=== Section Start ===
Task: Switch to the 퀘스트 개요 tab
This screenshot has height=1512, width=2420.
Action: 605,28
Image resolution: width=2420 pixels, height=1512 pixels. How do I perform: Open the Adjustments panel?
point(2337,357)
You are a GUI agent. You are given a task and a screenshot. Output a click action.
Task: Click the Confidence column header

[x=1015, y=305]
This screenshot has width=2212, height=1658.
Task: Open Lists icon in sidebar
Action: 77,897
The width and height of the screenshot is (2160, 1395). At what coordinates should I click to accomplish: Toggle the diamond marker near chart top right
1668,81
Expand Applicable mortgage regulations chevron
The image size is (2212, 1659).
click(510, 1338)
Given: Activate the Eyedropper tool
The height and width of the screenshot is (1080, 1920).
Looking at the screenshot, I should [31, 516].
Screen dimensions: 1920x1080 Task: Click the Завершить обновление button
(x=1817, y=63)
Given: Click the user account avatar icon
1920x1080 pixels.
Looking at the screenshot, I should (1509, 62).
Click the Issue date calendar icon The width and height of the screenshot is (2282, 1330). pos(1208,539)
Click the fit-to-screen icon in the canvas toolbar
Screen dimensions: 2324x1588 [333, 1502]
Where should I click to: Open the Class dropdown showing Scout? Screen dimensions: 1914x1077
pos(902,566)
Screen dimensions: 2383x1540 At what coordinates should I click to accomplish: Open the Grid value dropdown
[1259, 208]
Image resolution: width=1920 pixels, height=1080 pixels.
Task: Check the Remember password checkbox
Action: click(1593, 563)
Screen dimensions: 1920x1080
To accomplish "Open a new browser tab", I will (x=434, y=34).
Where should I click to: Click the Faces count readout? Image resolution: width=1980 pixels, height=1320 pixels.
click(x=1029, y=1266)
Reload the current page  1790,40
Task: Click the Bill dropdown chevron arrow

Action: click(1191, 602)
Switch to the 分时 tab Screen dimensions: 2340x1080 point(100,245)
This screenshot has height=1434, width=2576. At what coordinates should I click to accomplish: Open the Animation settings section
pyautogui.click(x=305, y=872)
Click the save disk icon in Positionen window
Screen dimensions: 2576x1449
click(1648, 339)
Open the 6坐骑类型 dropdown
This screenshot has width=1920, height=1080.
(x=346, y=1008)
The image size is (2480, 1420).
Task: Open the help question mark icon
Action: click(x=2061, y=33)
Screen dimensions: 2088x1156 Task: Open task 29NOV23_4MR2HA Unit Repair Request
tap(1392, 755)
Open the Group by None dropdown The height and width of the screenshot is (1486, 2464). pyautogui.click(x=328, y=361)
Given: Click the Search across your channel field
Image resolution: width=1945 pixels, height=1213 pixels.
=== Section End ===
**PROMPT**.
Determine how many lines above contain the word "Switch", then give the number by itself.

**REPLY**.
2